Presently he looked up and said quietly:

"I am afraid I startled you."

She held out both her hands to him.

"Dear," she said, "are we not friends enough by now for you to trust me a little bit?

What is it?"

"Only a private trouble of my own.

I don't see why you should be worried over it."

"Listen a moment," she went on, taking his hand in both of hers to steady its convulsive trembling. "I have not tried to lay hands on a thing that is not mine to touch.

But now that you have given me, of your own free will, so much of your confidence, will you not give me a little more--as you would do if I were your sister.

Keep the mask on your face, if it is any consolation to you, but don't wear a mask on your soul, for your own sake."

He bent his head lower.

"You must be patient with me," he said.

"I am an unsatisfactory sort of brother to have, I'm afraid; but if you only knew---- I have been nearly mad this last week.

It has been like South America again.

And somehow the devil gets into me and----" He broke off.

"May I not have my share in your trouble?" she whispered at last.

His head sank down on her arm.

"The hand of the Lord is heavy."

PART III.

---------- CHAPTER I.

THE next five weeks were spent by Gemma and the Gadfly in a whirl of excitement and overwork which left them little time or energy for thinking about their personal affairs.

When the arms had been safely smuggled into Papal territory there remained a still more difficult and dangerous task: that of conveying them unobserved from the secret stores in the mountain caverns and ravines to the various local centres and thence to the separate villages.

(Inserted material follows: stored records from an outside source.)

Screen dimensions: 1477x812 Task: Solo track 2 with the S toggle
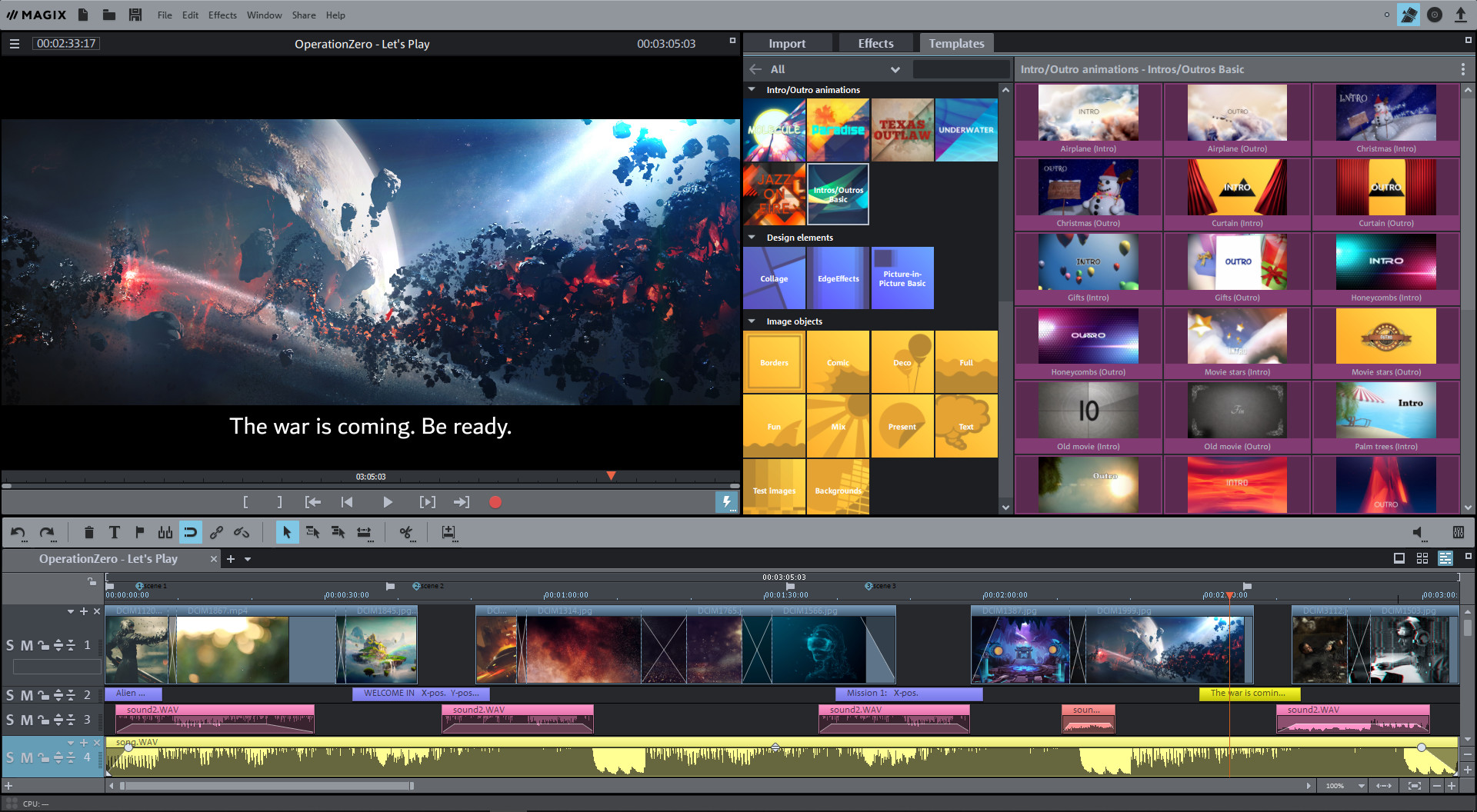click(x=11, y=694)
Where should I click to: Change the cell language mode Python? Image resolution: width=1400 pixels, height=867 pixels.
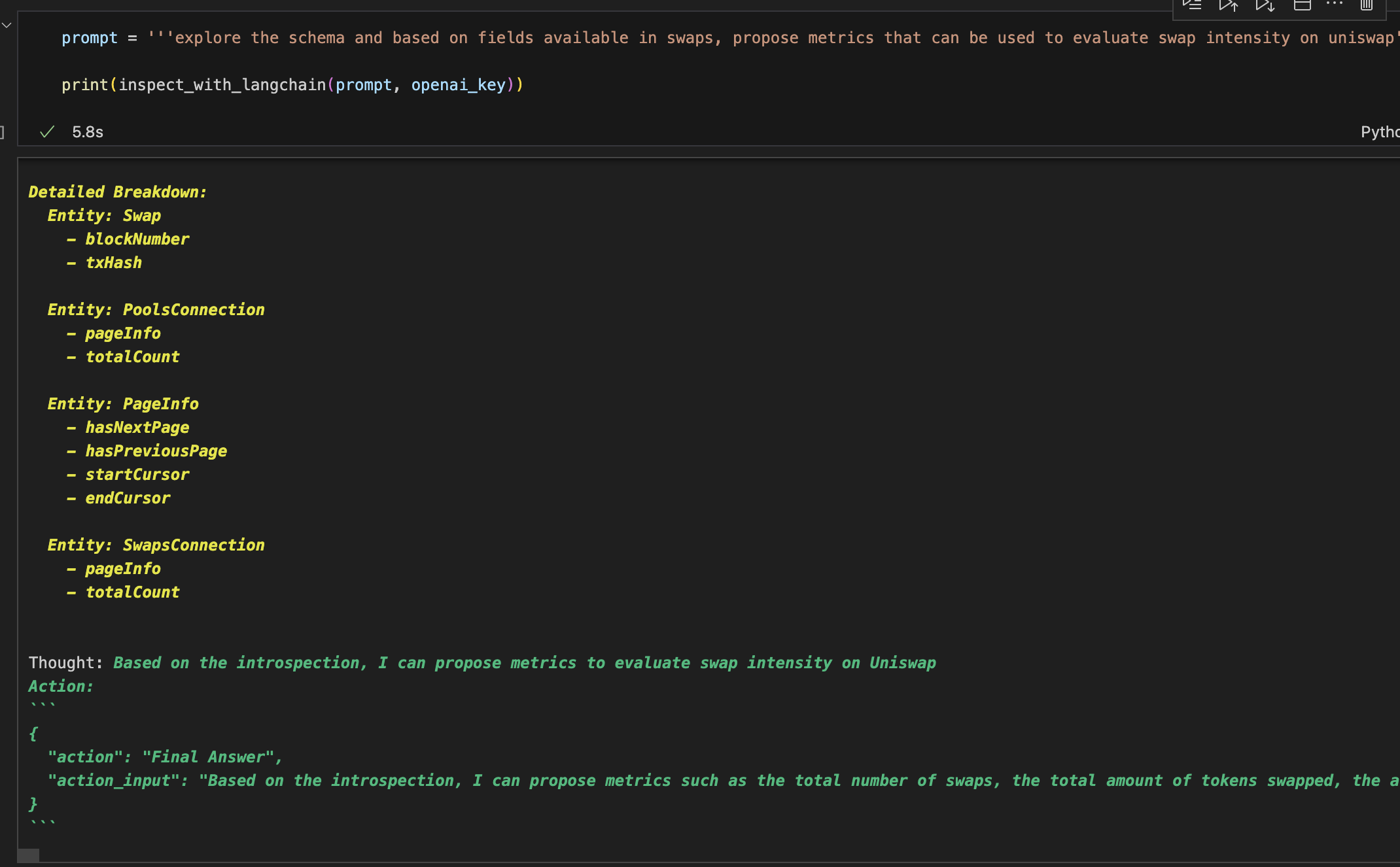tap(1379, 132)
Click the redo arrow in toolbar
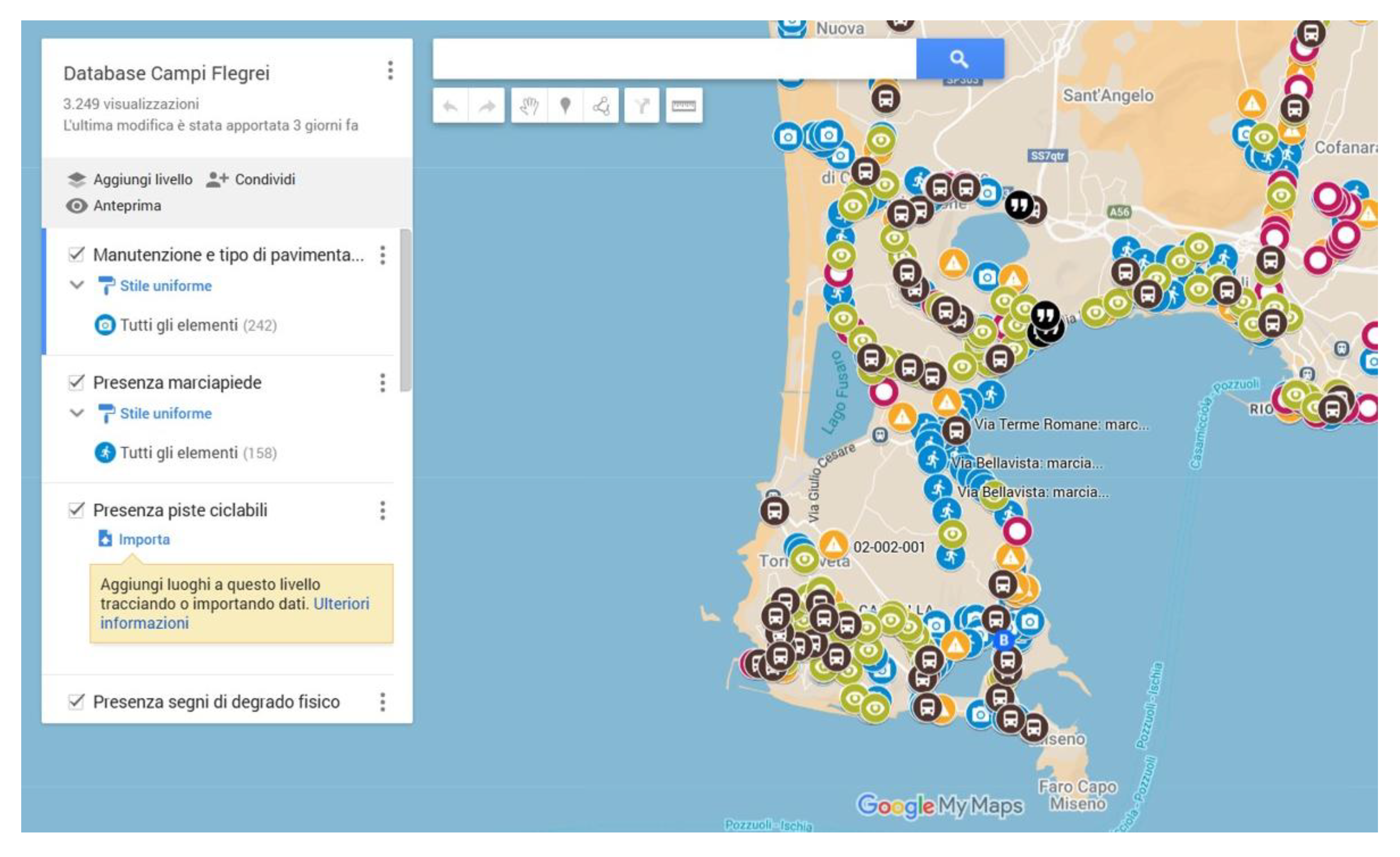Image resolution: width=1400 pixels, height=857 pixels. point(486,106)
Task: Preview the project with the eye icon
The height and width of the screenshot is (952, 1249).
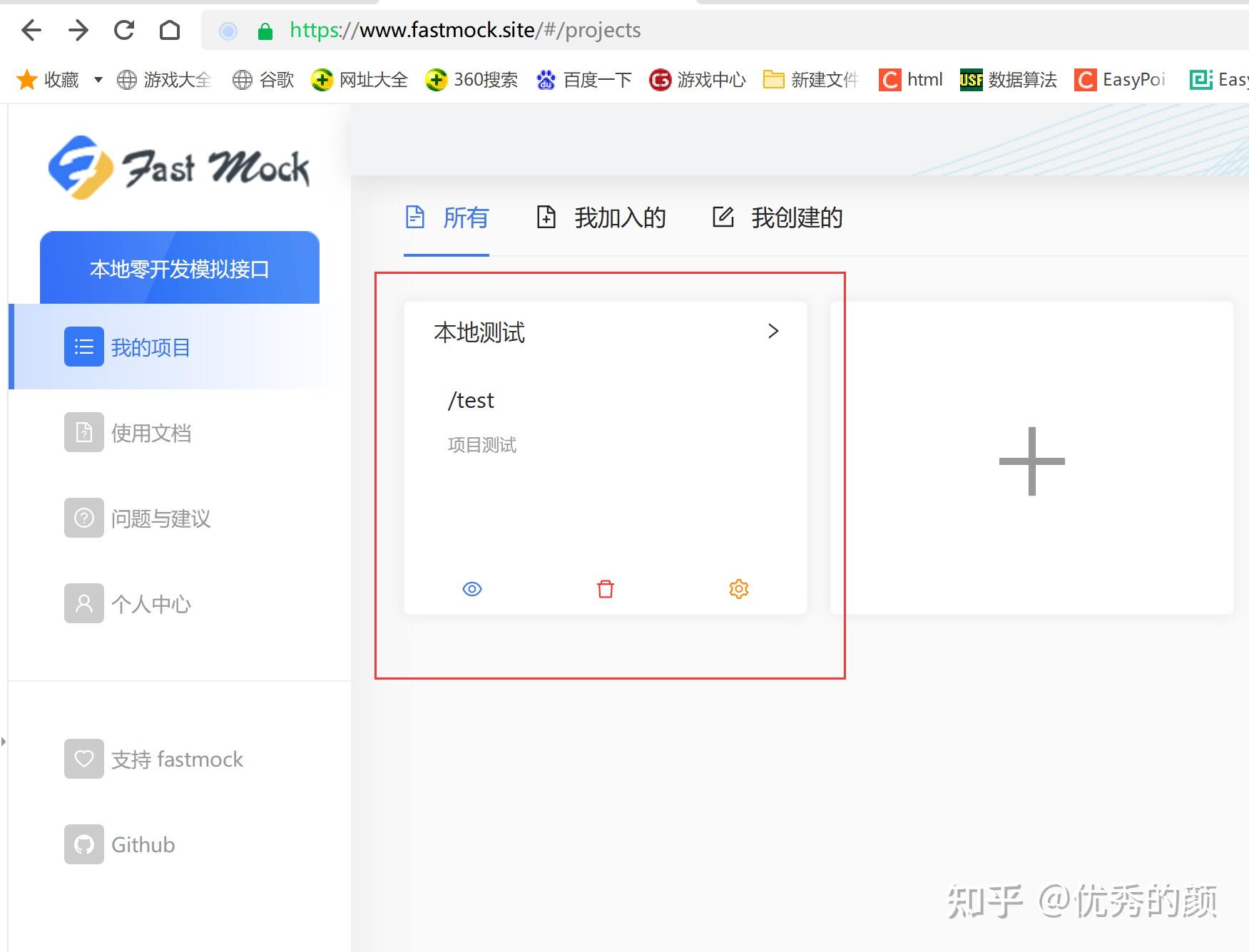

The whole district was swarming with spies; and Domenichino, to whom the Gadfly had intrusted the ammunition, sent into Florence a messenger with an urgent appeal for either help or extra time.

The Gadfly had insisted that the work should be finished by the middle of June; and what with the difficulty of conveying heavy transports over bad roads, and the endless hindrances and delays caused by the necessity of continually evading observation, Domenichino was growing desperate.

"I am between Scylla and Charybdis," he wrote. "I dare not work quickly, for fear of detection, and I must not work slowly if we are to be ready in time.

Either send me efficient help at once, or let the Venetians know that we shall not be ready till the first week in July."

The Gadfly carried the letter to Gemma and, while she read it, sat frowning at the floor and stroking the cat's fur the wrong way.

"This is bad," she said. "We can hardly keep the Venetians waiting for three weeks."

"Of course we can't; the thing is absurd.

Domenichino m-might unders-s-stand that.

We must follow the lead of the Venetians, not they ours."

"I don't see that Domenichino is to blame; he has evidently done his best, and he can't do impossibilities."

"It's not in Domenichino that the fault lies; it's in the fact of his being one person instead of two.

We ought to have at least one responsible man to guard the store and another to see the transports off.

He is quite right; he must have efficient help."

"But what help are we going to give him?

We have no one in Florence to send."

"Then I m-must go myself."

She leaned back in her chair and looked at him with a little frown.

"No, that won't do; it's too risky."

"It will have to do if we can't f-f-find any other way out of the difficulty."

"Then we must find another way, that's all.

It's out of the question for you to go again just now."

An obstinate line appeared at the corners of his under lip.